Corn stover is composed of stems, leaves, and cobs resulting from the corn har­vest. This lignocellulosic material is considered as one of the most promising feedstocks for ethanol production in the United States since it is the most abun­dant agricultural residue in that country. For instance, the corn was the second most cultivated crop in the United States in 2005 (29.8 million ha) after soybeans (29.9 million ha) and followed by wheat (20.2 million ha) and cotton (5.3 million ha; FAO, 2007a). However, in terms of product harvested, corn widely outpaces the soybean (299.9 million ton of corn versus 85.0 million ton of soybeans). In addition, the generation of residues in the case of soybeans is modest com­pared to corn. Corn stover availabilities have been estimated at 153 million for per year (dry basis) in the United States relative to other agricultural residues (about 58 million ton) and demonstrates the huge volumes generated (Kadam and McMillan, 2003).

A factor to be considered in the case of agricultural residues is that, unlike cane bagasse, their total utilization can lead to soil erosion and reduction of its organic matter content. For this, the sustainable fraction of residues to be collected should be defined. This fraction depends on the climate conditions, crop rotation, soil fertility, land scope, and employed agronomic practices. For example, it is estimated that it is necessary to cover the soil surface after har­vesting with more than 30% of harvest residues to avoid the erosion due to water runoff. For this reason and to evaluate the availability of feedstocks for ethanol production, higher percentages are used to consider the uncertainty generated by different local conditions (Kim and Dale, 2004).
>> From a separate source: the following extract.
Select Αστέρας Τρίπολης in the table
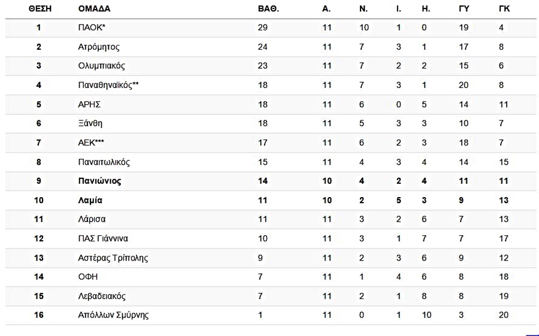pos(113,258)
Taking into account this factor, the amount of corn stover that can be collected in a sustainable way in the United States has been estimated at 80 to 100 million ton (dry basis) per year. Only a small portion of this amount (about 20 million ton) has the potential to be used for purposes other than ethanol production, such as, for instance, the production of agglomerates, pulp, or furfural. In this way, the production of 11 million L of fuel ethanol will imply the utilization of only 40% of collectable corn stover (Kadam and McMillan, 2003). The global potential for ethanol production from this material reaches 72.45 million L. Undoubtedly, the implementation of a pro­gram for fuel ethanol production from corn stover would reduce the pressure over corn prices.

The fermentation step is central in the overall fuel ethanol production process since it represents the actual transformation of the conditioned and pretreated raw materials into the main product, ethyl alcohol, using bioagents such as yeast or other ethanol-producing microorganism. Ethanolic fermentation is one of the most studied biological processes. Nevertheless, the need of increasing the effi­ciency of ethanol production including the usage of alternative feedstocks has led to the development of new fermentation methods with better technoeconomic and environmental indicators.

Traditionally, the most used microorganism for ethanolic fermentation is the yeast Saccharomyces cerevisiae. This is valid for practically every one of the main types of feedstocks employed for ethanol production: sucrose-based media, starchy materials, and even lignocellulosic materials. However, in the last case, there is a wider variety of process microorganisms employed (e. g., Zymomonas bacteria, xylose-assimilating yeasts, or thermophilic clostridia).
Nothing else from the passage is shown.